3 comments on this story | Please log in to comment by clicking here
Please log in or register to add your comment
Jack Ira Warshaw

First, people who sneaked into this country or over stay their visa are illegal aliens. Second, we legally swear 1 million immigrants each year to become US Citizens with more waiting in the wings. Third, what do we tell our new US citizens who followed the rules, waited many years as Permanent Residentss, passed citizenship exams that all they had to do was to sneak across the border. Lastly, people who support DACA illegal aliens should perhaps pony up their monies and taxes themselves to help rather than place this burden onto their fellow citizens that do not agree with this.

Friday, September 15
Riverdale__NY

@Jack Ira Warshaw:

Couldn't have said it better myself! If we're going to let all of these people into the country that are here illegally, why bother having immigration laws on the books? We can adapt an "open door" policy and let anyone who wants to come in enter. These days, anytime we demand that laws are followed, somehow it becomes a discussion of how people are racist or xenophobes. My question is (and a rhetorical one at that) where else do countries have "open door "policies regarding illegal immigrants?

Wednesday, September 20
CelticWoman

I'll air out the dirty laundry.

I'm a former Inwood resident. Lived there the first 18 years of my life. My mother was a lifetime Inwood resident - 50 years. Her parents, LEGAL IRISH IMMIGRANTS WHO LATER BECAME CITIZENS, moved to Inwood in 1940 after they married. They lived there for over 30 years before moving to the Bronx.

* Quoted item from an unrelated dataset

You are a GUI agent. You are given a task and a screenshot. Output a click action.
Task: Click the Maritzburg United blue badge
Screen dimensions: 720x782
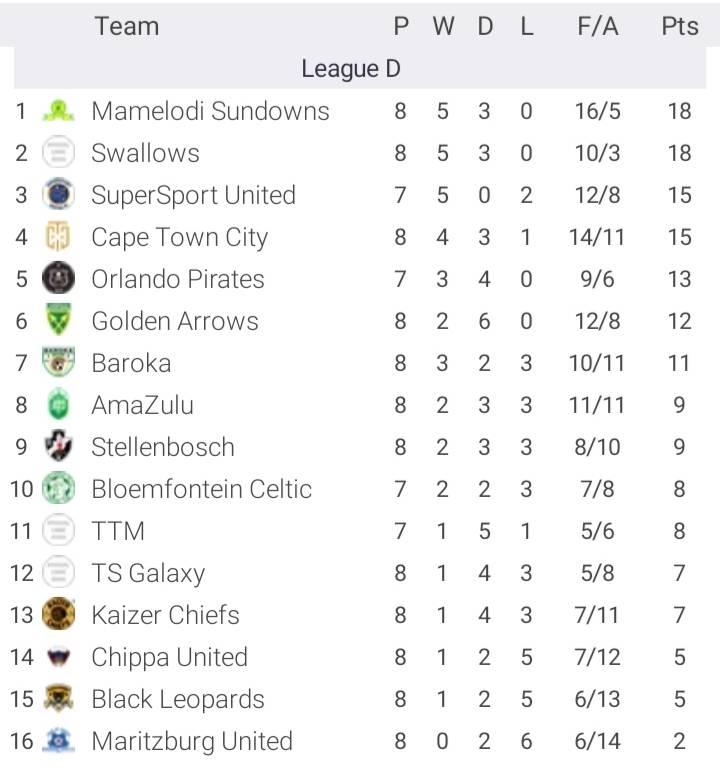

Almost 26 years ago 2 ILLEGAL Dominicans followed my 12 year old sister's 14 year old friend into our building and up 5 flights of stairs where they pushed her into our apremtnet. Our parents were not home at the time. We were tied up, robbed and each of us raped one at a time and gun and knife point. The thugs were caught some days later, hiding in a closet in Washington Heights. Tehy were both sentenced to long prison stints and both were denied parole for the first time.

I cannot seem to explain to anyone what happens when people enter this country illegally. The regard for our law goes right out the window. While I realize that those under DACA came here as children and ultimately wasn't their choice, I have reservations about rewarding them with anything. Truth of the matter is that they are not going to be deported. But to hand the citizenship while others have had to wait on line for years is just wrong.

Those who enter into the US illegally should be deported ASAP. Our Constitution needs to change where no longer can one become an automatic citizen because they were born here. I don't want to hear about the hardships of an illegal - that's not my problem. And please spare calling me a racist, xenophobe, bigot or white supremacist. When you have walked a second in my shoes, get back to me on the this illegal problem the US has ignored for far too long.